With NuGen, Pacific Biosciences is focusing primarily on its WGA DNA sample-prep system and WTA RNA sample-prep systems, Earley said.

NuGen's Ovation WGA System is a simple linear amplification technology based on single primer isothermal amplification, which replicates genomic DNA from clinical samples for a variety of downstream applications, according to the company.

Meantime, NuGen's Ovation Pico and PicoSL WTA Systems are used to prepare amplified cDNA from a range of 500 picograms to 50 nanograms of total RNA in less than five hours. The kits are specifically designed for applications with very low RNA input requirements for sensitive detection of transcripts over a wide range of abundance, according to the company.

"NuGen has a lot of different solutions, not just for whole-genome or whole-transcript amplification, but target enrichment as well," Earley said. "We are trying to push their [WGA and WTA] kits to the longer and longer read lengths we're going to be requiring in the event our customers don't have enough input sample, or have compromised [formalin-fixed, paraffin-embedded] samples in cancer genetics studies."

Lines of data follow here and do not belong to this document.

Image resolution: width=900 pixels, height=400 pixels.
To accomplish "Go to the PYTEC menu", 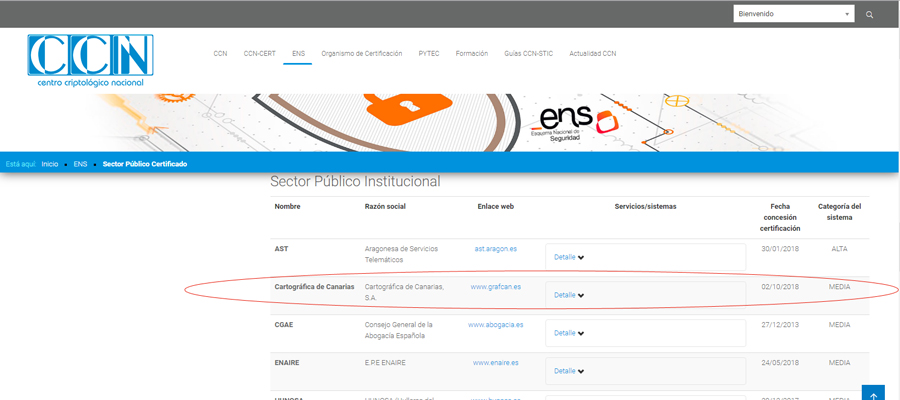I will pyautogui.click(x=428, y=53).
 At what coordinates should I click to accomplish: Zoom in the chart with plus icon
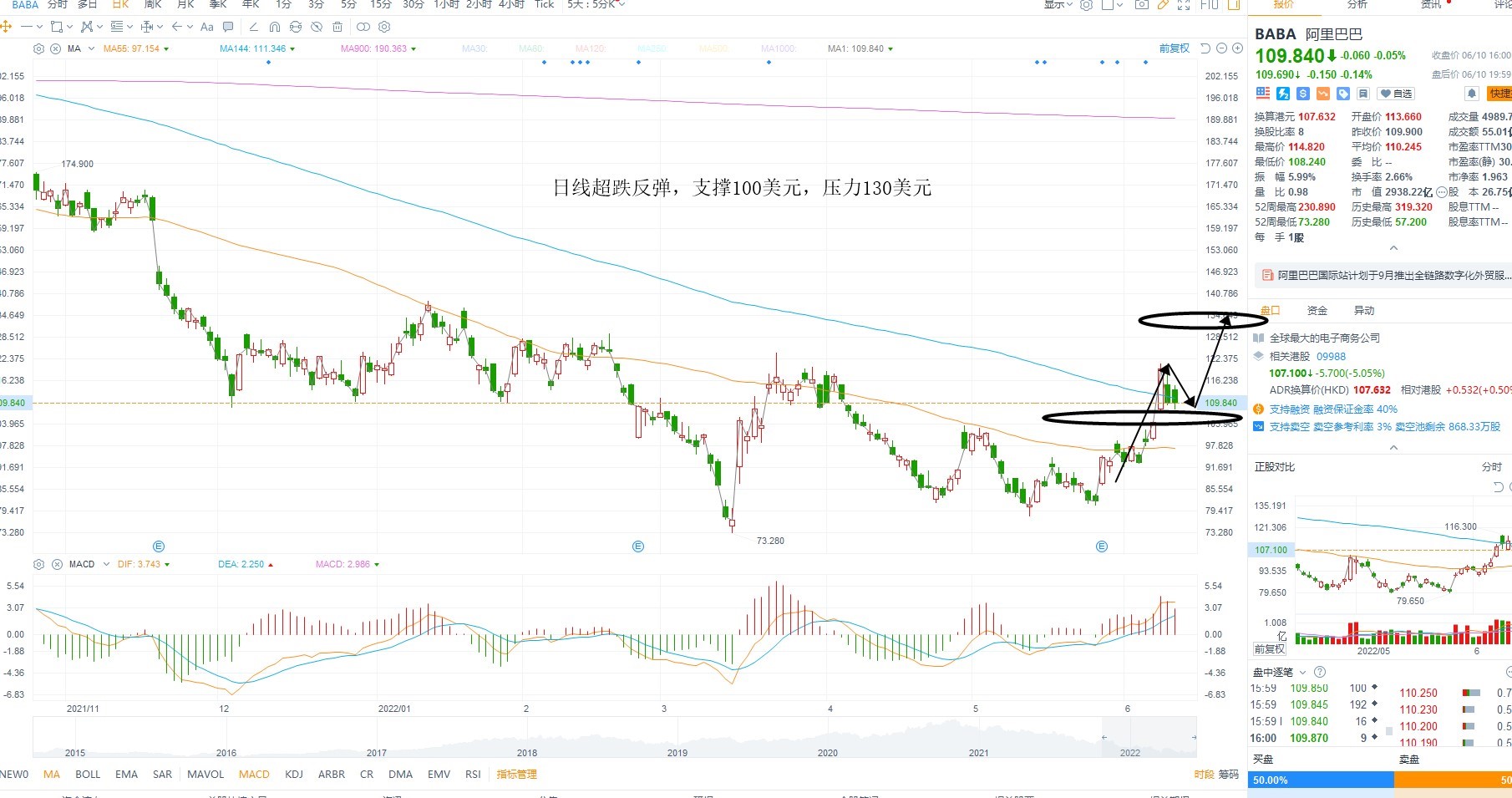pos(1236,48)
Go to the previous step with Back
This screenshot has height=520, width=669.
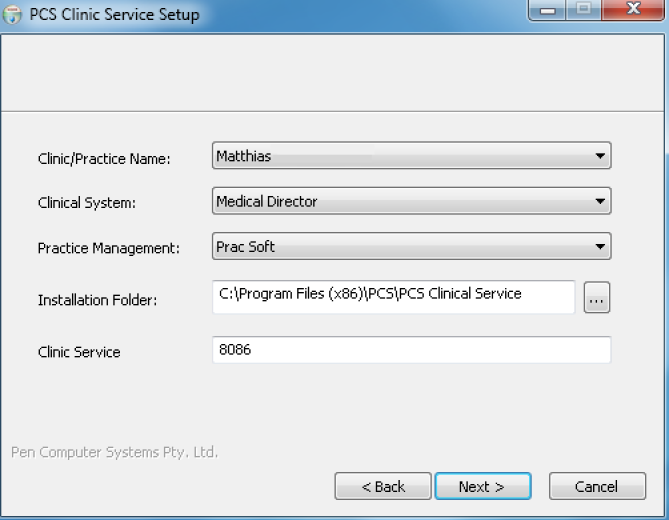(x=383, y=486)
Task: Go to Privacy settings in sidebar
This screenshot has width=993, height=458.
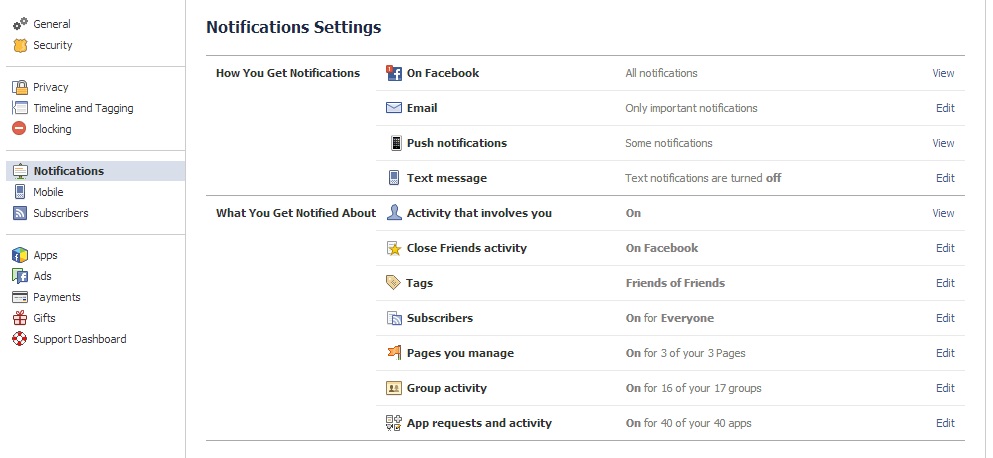Action: click(x=50, y=87)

Finally, Pacific Biosciences wanted to ensure that its sequencer is compatible with RainDance Technologies' microdroplet-based RDT 1000 system and sequence enrichment kits because RainDance "is an up-and-coming company generating a lot of buzz … and gaining market share rather quickly," Earley said.

"Because of their microdroplet-based technology, and the fact that we're a single-molecule company, they introduce probably the least amount of bias into their system through their approach," Earley said. "We're very keen of taking advantage of that, especially with our sensitive levels. We could go possibly beyond just basic target enrichment applications."

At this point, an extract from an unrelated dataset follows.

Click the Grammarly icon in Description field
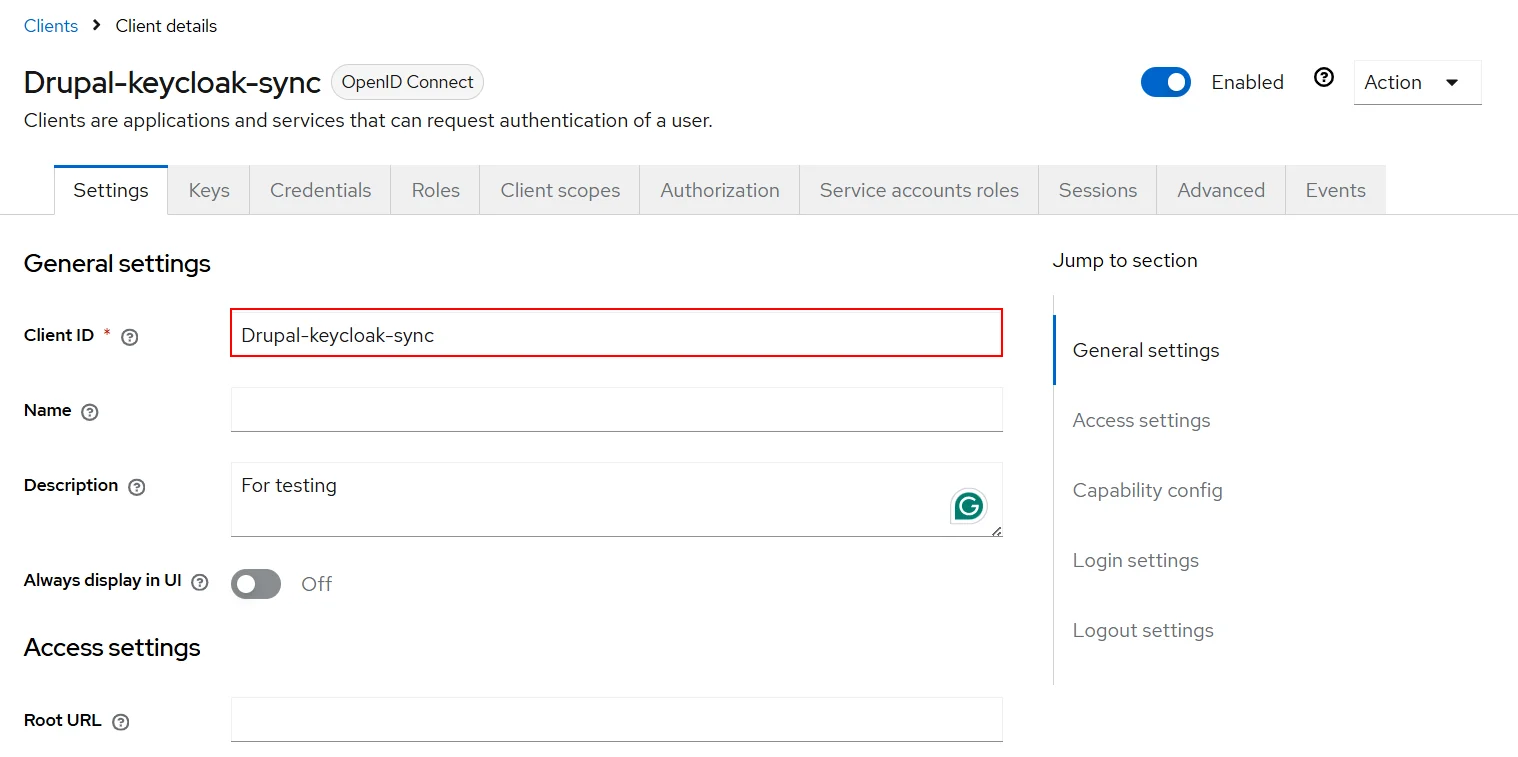1518x757 pixels. 967,507
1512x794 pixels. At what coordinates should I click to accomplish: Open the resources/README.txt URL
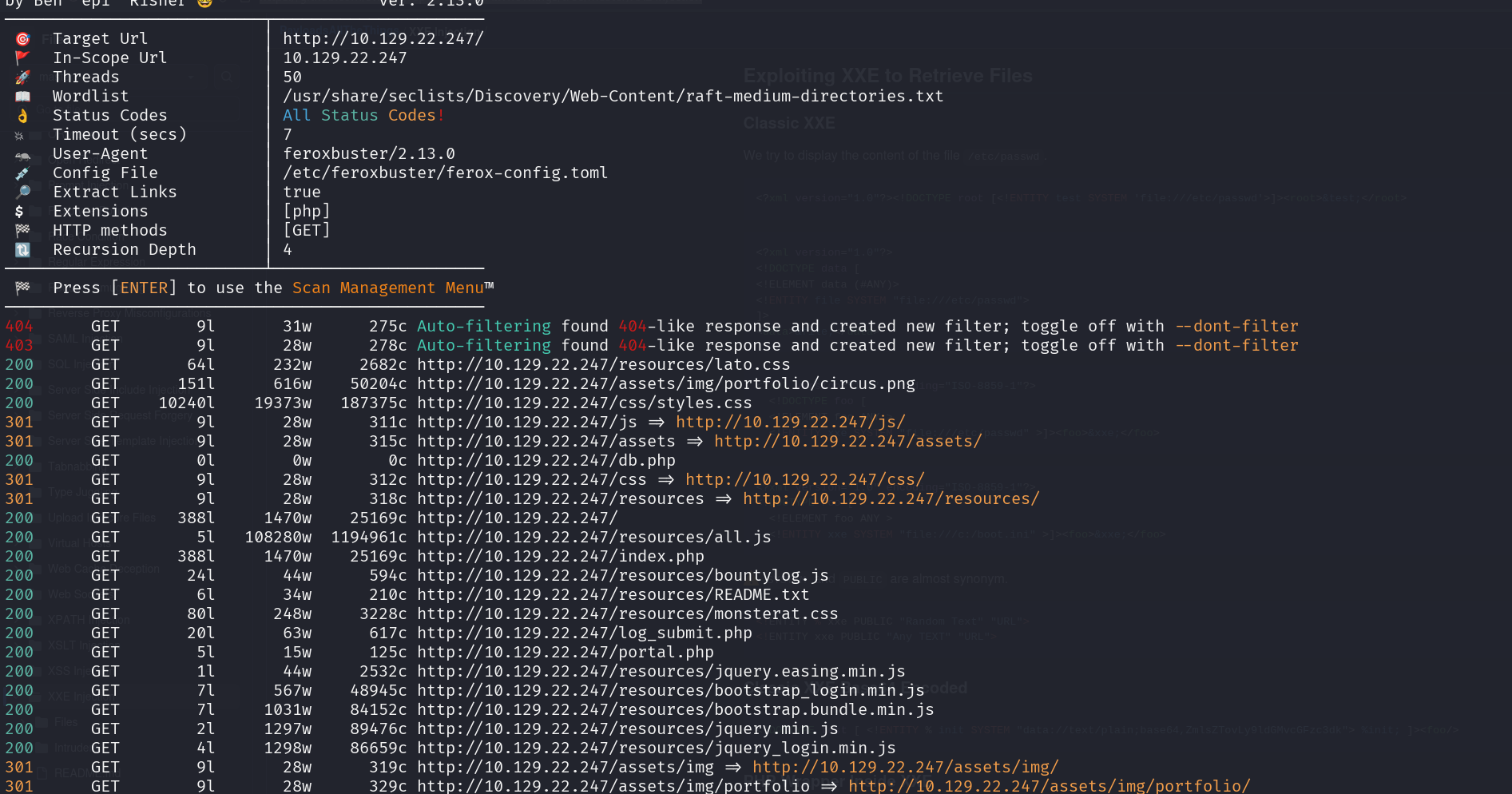(613, 595)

RainDance's Chief Commercial Officer Chris McNary told PCR Insider that RainDance's platform is agnostic to all next-generation sequencing platforms "and we're also working with all third-generation" providers.

RainDance's technology is based on PCR, "which has been identified as the gold standard," McNary said. Its main benefit for target enrichment is that it "can cover 100 percent of the genome, while hybridization can't make that claim," he added. In addition, "the scale we work at, in the nanoliter range, greatly reduces the usage of materials and increases speed," McNary said.

"Pacific Biosciences saw with us a performance advantage and a minimal amount of bias," McNary said. He said that combining RainDance's technology with SMRT may be particularly useful for target enrichment for resequencing applications. Because of its single-molecule capabilities, RainDance's platform is also suited to other certain applications that Pacific Biosciences will be pursuing, McNary said, but declined to elaborate, citing confidentiality agreements.

For each of the partnering companies, the benefit of jumping on the Pacific Biosciences boat seemingly outweighs the fact that their technologies are more or less in direct competition.

Earley said that each of the companies "has been very eager to partner with us. Certainly everyone has questions about whether we are talking with other target-enrichment technology providers. But they are also all aware that each one serves its own specialized niche."

"The biggest benefit to us is market share," Fluidigm's Pieprzyk said. "Right now we work with 454 and Illumina, and obviously with Pacific Biosciences coming on the scene, the market will expand, and being able to work with their instrument will greatly increase our market potential."

Pieprzyk agreed that Pacific Biosciences partnering with multiple companies "has its benefits" because each target-enrichment technology has its strengths and drawbacks.

"The amount of partners may be a little bit of overkill, but you still probably want to have two or three different technologies for target enrichment to cover all of your bases," he said. "If you go from someone who wants to do the whole exome to someone who wants to do a few genes, there currently is no technology that can really do both. There are people who claim they can do both, but you really have to go from hybridization to PCR."